[Collected data entries]
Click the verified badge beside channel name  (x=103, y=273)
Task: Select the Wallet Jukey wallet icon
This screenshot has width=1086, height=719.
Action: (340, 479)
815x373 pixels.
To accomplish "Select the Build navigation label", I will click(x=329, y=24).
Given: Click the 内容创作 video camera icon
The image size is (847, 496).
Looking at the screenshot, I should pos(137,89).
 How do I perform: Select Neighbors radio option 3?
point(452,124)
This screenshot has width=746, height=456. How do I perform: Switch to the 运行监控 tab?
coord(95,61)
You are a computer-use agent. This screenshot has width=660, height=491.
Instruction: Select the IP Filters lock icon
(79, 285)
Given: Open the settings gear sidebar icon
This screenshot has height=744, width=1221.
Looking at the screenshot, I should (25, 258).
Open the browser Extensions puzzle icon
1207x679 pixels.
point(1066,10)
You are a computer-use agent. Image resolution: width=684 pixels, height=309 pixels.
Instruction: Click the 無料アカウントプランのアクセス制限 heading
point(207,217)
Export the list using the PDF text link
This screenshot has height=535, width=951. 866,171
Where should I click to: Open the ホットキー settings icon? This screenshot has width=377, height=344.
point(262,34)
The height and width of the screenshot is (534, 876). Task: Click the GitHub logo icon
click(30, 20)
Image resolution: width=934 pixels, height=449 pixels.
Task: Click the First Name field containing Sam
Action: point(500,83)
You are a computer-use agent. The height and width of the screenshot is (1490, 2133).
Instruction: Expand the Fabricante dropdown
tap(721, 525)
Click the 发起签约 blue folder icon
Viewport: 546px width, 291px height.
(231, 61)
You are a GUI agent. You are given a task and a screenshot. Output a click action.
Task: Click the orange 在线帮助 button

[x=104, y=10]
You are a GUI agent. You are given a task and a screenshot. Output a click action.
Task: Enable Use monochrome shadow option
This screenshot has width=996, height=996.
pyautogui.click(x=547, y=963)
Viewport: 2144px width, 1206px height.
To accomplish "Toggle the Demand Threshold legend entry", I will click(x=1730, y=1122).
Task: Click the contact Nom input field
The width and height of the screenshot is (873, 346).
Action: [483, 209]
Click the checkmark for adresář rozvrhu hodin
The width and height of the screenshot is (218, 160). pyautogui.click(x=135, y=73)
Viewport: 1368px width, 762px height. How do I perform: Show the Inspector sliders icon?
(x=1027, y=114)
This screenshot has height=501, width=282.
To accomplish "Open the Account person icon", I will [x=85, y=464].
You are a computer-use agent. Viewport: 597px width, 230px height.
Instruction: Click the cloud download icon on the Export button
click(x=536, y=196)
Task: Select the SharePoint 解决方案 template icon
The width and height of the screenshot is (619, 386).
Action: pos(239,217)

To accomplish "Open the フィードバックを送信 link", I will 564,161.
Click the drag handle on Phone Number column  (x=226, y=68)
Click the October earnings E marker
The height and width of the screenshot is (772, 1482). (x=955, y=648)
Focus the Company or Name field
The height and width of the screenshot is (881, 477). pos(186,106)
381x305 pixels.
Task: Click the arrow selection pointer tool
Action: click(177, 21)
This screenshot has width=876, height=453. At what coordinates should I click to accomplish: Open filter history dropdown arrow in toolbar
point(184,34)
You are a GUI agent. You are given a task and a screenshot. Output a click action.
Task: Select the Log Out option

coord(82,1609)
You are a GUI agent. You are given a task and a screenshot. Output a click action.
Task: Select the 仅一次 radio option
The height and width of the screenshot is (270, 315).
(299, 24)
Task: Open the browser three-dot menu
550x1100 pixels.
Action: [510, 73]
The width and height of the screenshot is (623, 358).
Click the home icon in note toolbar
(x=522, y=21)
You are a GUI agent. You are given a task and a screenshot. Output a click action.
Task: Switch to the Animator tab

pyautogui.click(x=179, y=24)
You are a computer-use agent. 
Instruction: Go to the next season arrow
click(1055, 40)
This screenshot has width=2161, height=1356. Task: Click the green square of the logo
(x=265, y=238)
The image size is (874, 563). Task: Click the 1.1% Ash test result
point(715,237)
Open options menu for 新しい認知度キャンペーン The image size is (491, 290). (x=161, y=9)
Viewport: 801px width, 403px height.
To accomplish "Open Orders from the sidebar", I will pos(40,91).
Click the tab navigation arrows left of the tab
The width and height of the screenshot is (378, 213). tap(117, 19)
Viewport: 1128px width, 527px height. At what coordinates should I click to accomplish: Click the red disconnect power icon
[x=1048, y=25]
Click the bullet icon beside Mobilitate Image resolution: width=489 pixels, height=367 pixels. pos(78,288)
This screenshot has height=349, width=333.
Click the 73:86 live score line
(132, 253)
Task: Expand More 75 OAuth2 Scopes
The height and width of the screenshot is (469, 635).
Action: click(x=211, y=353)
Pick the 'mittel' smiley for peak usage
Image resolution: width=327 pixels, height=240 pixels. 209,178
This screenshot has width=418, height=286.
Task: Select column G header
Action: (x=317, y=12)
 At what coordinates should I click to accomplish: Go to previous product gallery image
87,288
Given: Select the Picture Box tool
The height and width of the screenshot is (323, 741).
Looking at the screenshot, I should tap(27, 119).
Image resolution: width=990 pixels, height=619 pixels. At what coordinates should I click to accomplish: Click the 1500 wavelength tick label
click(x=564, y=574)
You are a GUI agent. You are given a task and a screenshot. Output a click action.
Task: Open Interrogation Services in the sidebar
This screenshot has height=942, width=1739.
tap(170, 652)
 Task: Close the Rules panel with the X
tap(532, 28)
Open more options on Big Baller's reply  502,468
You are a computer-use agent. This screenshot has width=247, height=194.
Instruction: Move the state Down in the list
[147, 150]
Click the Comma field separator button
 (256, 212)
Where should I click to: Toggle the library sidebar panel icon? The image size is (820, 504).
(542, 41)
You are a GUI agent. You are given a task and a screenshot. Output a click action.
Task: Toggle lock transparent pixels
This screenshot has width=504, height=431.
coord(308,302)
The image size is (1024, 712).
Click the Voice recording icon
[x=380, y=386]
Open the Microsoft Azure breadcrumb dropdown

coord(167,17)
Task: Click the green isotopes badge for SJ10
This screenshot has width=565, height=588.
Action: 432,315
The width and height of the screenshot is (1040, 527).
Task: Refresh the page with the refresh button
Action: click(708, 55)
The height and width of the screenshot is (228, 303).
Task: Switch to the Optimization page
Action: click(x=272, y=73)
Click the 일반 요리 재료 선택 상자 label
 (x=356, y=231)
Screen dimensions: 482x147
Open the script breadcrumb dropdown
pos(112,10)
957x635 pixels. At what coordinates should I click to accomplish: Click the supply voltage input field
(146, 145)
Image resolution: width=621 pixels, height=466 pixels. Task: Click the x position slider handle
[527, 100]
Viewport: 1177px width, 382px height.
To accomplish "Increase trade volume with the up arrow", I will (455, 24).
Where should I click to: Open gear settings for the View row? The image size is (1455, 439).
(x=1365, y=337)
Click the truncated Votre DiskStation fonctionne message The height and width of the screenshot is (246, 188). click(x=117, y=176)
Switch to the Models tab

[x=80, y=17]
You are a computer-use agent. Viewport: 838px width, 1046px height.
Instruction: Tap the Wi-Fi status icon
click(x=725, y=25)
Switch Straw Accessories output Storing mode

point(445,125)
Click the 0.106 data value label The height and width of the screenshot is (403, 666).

## TASK OBJECTIVE
Output the data in full, exactly as it stands.

## TASK RESULT
Click the verified badge beside channel name  (x=103, y=273)
Task: Select the Wallet Jukey wallet icon
This screenshot has width=1086, height=719.
Action: (340, 479)
815x373 pixels.
To accomplish "Select the Build navigation label", I will click(x=329, y=24).
Given: Click the 内容创作 video camera icon
The image size is (847, 496).
Looking at the screenshot, I should pos(137,89).
 How do I perform: Select Neighbors radio option 3?
point(452,124)
This screenshot has width=746, height=456. How do I perform: Switch to the 运行监控 tab?
coord(95,61)
You are a computer-use agent. This screenshot has width=660, height=491.
Instruction: Select the IP Filters lock icon
(79, 285)
Given: Open the settings gear sidebar icon
This screenshot has height=744, width=1221.
Looking at the screenshot, I should (25, 258).
Open the browser Extensions puzzle icon
1207x679 pixels.
point(1066,10)
You are a computer-use agent. Image resolution: width=684 pixels, height=309 pixels.
Instruction: Click the 無料アカウントプランのアクセス制限 heading
point(207,217)
Export the list using the PDF text link
This screenshot has height=535, width=951. 866,171
Where should I click to: Open the ホットキー settings icon? This screenshot has width=377, height=344.
point(262,34)
The height and width of the screenshot is (534, 876). Task: Click the GitHub logo icon
click(30, 20)
Image resolution: width=934 pixels, height=449 pixels.
Task: Click the First Name field containing Sam
Action: point(500,83)
You are a computer-use agent. The height and width of the screenshot is (1490, 2133).
Instruction: Expand the Fabricante dropdown
tap(721, 525)
Click the 发起签约 blue folder icon
Viewport: 546px width, 291px height.
(231, 61)
You are a GUI agent. You are given a task and a screenshot. Output a click action.
Task: Click the orange 在线帮助 button

[x=104, y=10]
You are a GUI agent. You are given a task and a screenshot. Output a click action.
Task: Enable Use monochrome shadow option
This screenshot has width=996, height=996.
pyautogui.click(x=547, y=963)
Viewport: 2144px width, 1206px height.
To accomplish "Toggle the Demand Threshold legend entry", I will click(x=1730, y=1122).
Task: Click the contact Nom input field
The width and height of the screenshot is (873, 346).
Action: [483, 209]
Click the checkmark for adresář rozvrhu hodin
The width and height of the screenshot is (218, 160). pyautogui.click(x=135, y=73)
Viewport: 1368px width, 762px height. How do I perform: Show the Inspector sliders icon?
(x=1027, y=114)
This screenshot has height=501, width=282.
To accomplish "Open the Account person icon", I will [x=85, y=464].
You are a computer-use agent. Viewport: 597px width, 230px height.
Instruction: Click the cloud download icon on the Export button
click(x=536, y=196)
Task: Select the SharePoint 解决方案 template icon
The width and height of the screenshot is (619, 386).
Action: pos(239,217)

To accomplish "Open the フィードバックを送信 link", I will 564,161.
Click the drag handle on Phone Number column  (x=226, y=68)
Click the October earnings E marker
The height and width of the screenshot is (772, 1482). (x=955, y=648)
Focus the Company or Name field
The height and width of the screenshot is (881, 477). pos(186,106)
381x305 pixels.
Task: Click the arrow selection pointer tool
Action: click(177, 21)
This screenshot has width=876, height=453. At what coordinates should I click to accomplish: Open filter history dropdown arrow in toolbar
point(184,34)
You are a GUI agent. You are given a task and a screenshot. Output a click action.
Task: Select the Log Out option

coord(82,1609)
You are a GUI agent. You are given a task and a screenshot. Output a click action.
Task: Select the 仅一次 radio option
The height and width of the screenshot is (270, 315).
(299, 24)
Task: Open the browser three-dot menu
550x1100 pixels.
Action: [510, 73]
The width and height of the screenshot is (623, 358).
Click the home icon in note toolbar
(x=522, y=21)
You are a GUI agent. You are given a task and a screenshot. Output a click action.
Task: Switch to the Animator tab

pyautogui.click(x=179, y=24)
You are a computer-use agent. 
Instruction: Go to the next season arrow
click(1055, 40)
This screenshot has width=2161, height=1356. Task: Click the green square of the logo
(x=265, y=238)
The image size is (874, 563). Task: Click the 1.1% Ash test result
point(715,237)
Open options menu for 新しい認知度キャンペーン The image size is (491, 290). (x=161, y=9)
Viewport: 801px width, 403px height.
To accomplish "Open Orders from the sidebar", I will pos(40,91).
Click the tab navigation arrows left of the tab
The width and height of the screenshot is (378, 213). tap(117, 19)
Viewport: 1128px width, 527px height. At what coordinates should I click to accomplish: Click the red disconnect power icon
[x=1048, y=25]
Click the bullet icon beside Mobilitate Image resolution: width=489 pixels, height=367 pixels. pos(78,288)
This screenshot has height=349, width=333.
Click the 73:86 live score line
(132, 253)
Task: Expand More 75 OAuth2 Scopes
The height and width of the screenshot is (469, 635).
Action: click(x=211, y=353)
Pick the 'mittel' smiley for peak usage
Image resolution: width=327 pixels, height=240 pixels. 209,178
This screenshot has width=418, height=286.
Task: Select column G header
Action: (x=317, y=12)
 At what coordinates should I click to accomplish: Go to previous product gallery image
87,288
Given: Select the Picture Box tool
The height and width of the screenshot is (323, 741).
Looking at the screenshot, I should tap(27, 119).
Image resolution: width=990 pixels, height=619 pixels. At what coordinates should I click to accomplish: Click the 1500 wavelength tick label
click(x=564, y=574)
You are a GUI agent. You are given a task and a screenshot. Output a click action.
Task: Open Interrogation Services in the sidebar
This screenshot has height=942, width=1739.
tap(170, 652)
 Task: Close the Rules panel with the X
tap(532, 28)
Open more options on Big Baller's reply  502,468
You are a computer-use agent. This screenshot has width=247, height=194.
Instruction: Move the state Down in the list
[147, 150]
Click the Comma field separator button
 (256, 212)
Where should I click to: Toggle the library sidebar panel icon? The image size is (820, 504).
(542, 41)
You are a GUI agent. You are given a task and a screenshot. Output a click action.
Task: Toggle lock transparent pixels
This screenshot has width=504, height=431.
coord(308,302)
The image size is (1024, 712).
Click the Voice recording icon
[x=380, y=386]
Open the Microsoft Azure breadcrumb dropdown

coord(167,17)
Task: Click the green isotopes badge for SJ10
This screenshot has width=565, height=588.
Action: 432,315
The width and height of the screenshot is (1040, 527).
Task: Refresh the page with the refresh button
Action: click(708, 55)
The height and width of the screenshot is (228, 303).
Task: Switch to the Optimization page
Action: click(x=272, y=73)
Click the 일반 요리 재료 선택 상자 label
 (x=356, y=231)
Screen dimensions: 482x147
Open the script breadcrumb dropdown
pos(112,10)
957x635 pixels. At what coordinates should I click to accomplish: Click the supply voltage input field
(146, 145)
Image resolution: width=621 pixels, height=466 pixels. Task: Click the x position slider handle
[527, 100]
Viewport: 1177px width, 382px height.
To accomplish "Increase trade volume with the up arrow", I will (455, 24).
Where should I click to: Open gear settings for the View row? The image size is (1455, 439).
(x=1365, y=337)
Click the truncated Votre DiskStation fonctionne message The height and width of the screenshot is (246, 188). click(x=117, y=176)
Switch to the Models tab

[x=80, y=17]
You are a computer-use agent. Viewport: 838px width, 1046px height.
Instruction: Tap the Wi-Fi status icon
click(x=725, y=25)
Switch Straw Accessories output Storing mode

point(445,125)
Click the 0.106 data value label The height and width of the screenshot is (403, 666).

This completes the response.